Jonathan Lethem: Pop Culture Truthteller or Gimmicky Stylist?

For some curious reason, Jessa seems more eager to link to Amazon titles rather than John Leonard’s “Welcome to New Dork” in the NYRoB, which has been online for a week. She suggests that she can’t get into Lethem’s fiction because “his metaphors kept getting in the way.”

I think that Ms. Crispin is being too unequivocal with Lethem’s work and should give the man another chance. While Lethem’s novels can be gimmicky, I consider him to be one of the most interesting fiction stylists working today, a conclusion that, admittedly, took me several books to figure out. Consider the many genres Lethem has worked in. Consider his use of language and his own determination never to write the same kind of novel twice. I haven’t read The Disappointment Artist yet, but I did read Lethem’s “The Beards” (an excerpt from the upcoming nonfiction book) in The New Yorker several weeks ago (unfortunately, not available online), a fascinating glimpse at how Lethem used pop culture to disguise his growing disconnectedness with the world when personal tragedies bogged down his life. And if we look at the McDonald’s in the middle of a dystopian future in Amnesia Moon, the White Castle burgers clutched onto as comfort food in the early moments of Motherless Brooklyn, or the comics and music in The Fortress of Solitude, we see a writer who willing to present pop culture as an elixir that can often be debilitating to existence.

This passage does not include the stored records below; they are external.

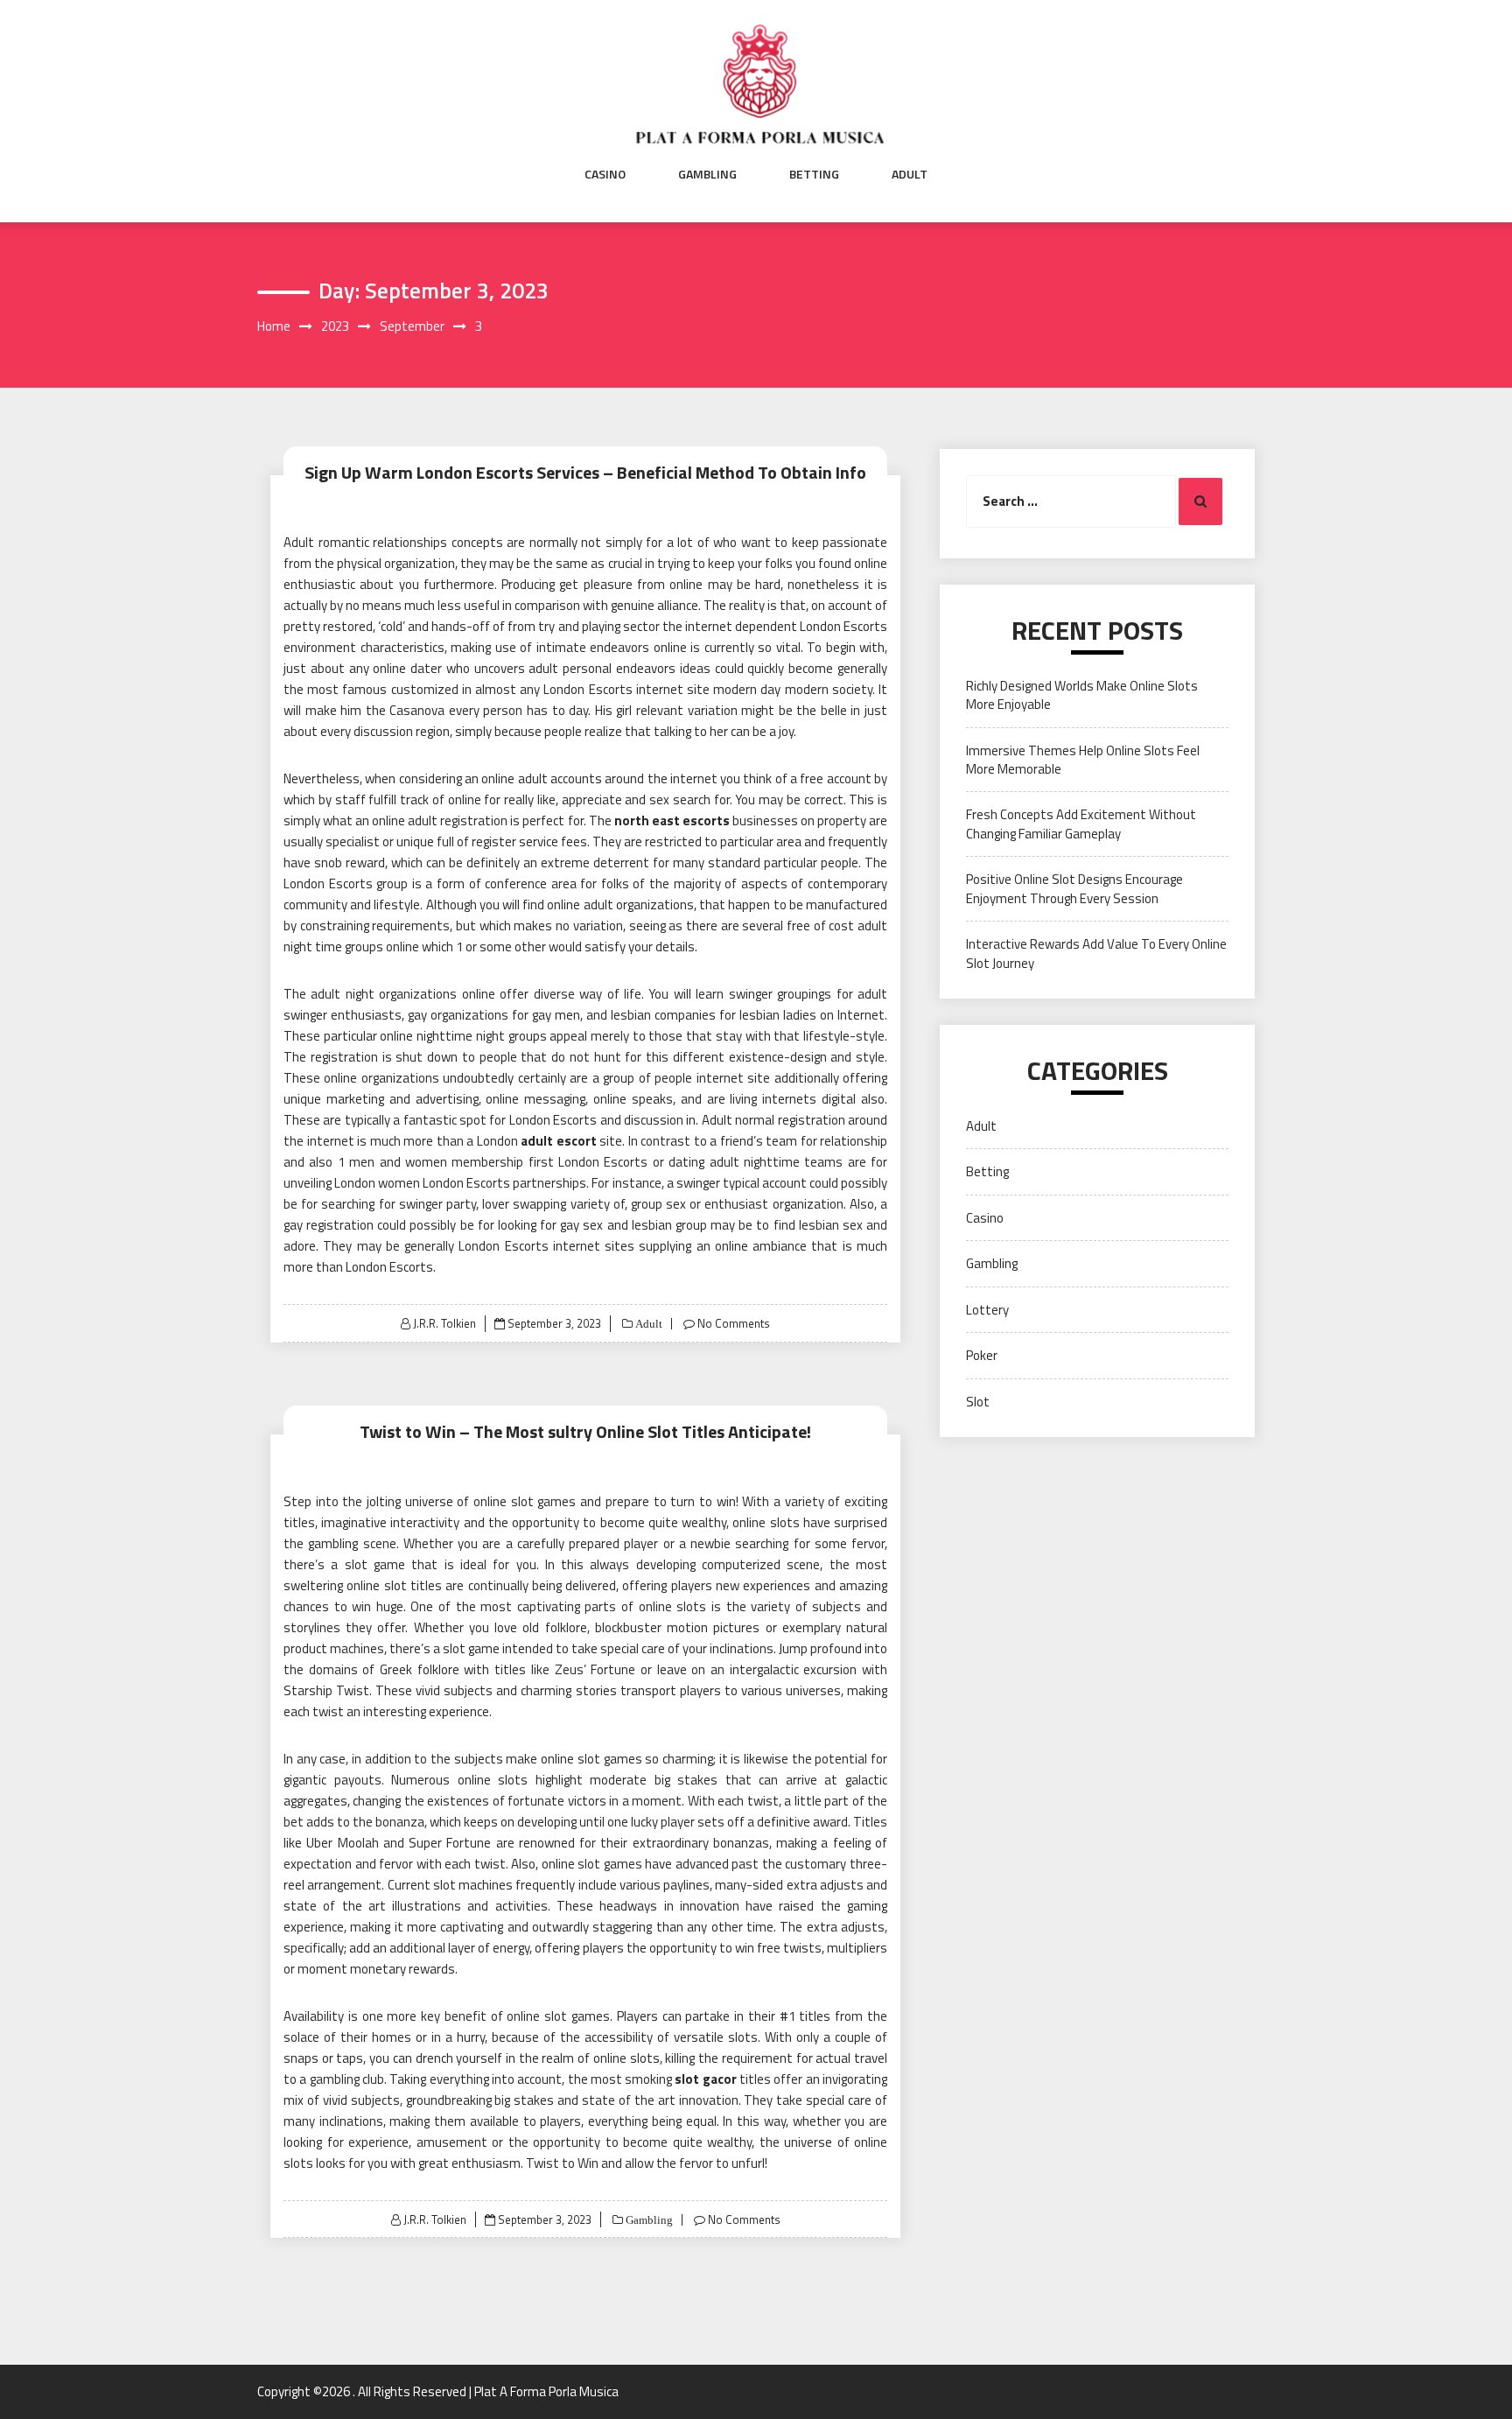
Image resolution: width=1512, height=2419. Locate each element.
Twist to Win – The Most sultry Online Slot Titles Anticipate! (585, 1431)
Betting (814, 174)
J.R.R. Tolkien (444, 1323)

This interesting dilemma in current novels, what indeed separates Lethem from a J-Franz gushing over Peanuts, is what Leonard singles out in his essay among current writers. But I think Leonard may be too hard on Lethem. Where other contemporary writers have used nostalgia as a way to throw in a cheap gag or to pad out a novel, I would suggest that Lethem is the only literary figure brave enough to recognize its potential as an imprisoner. Not even Paul Auster could do that when he summarized the plot of Out of the Past in Ghosts.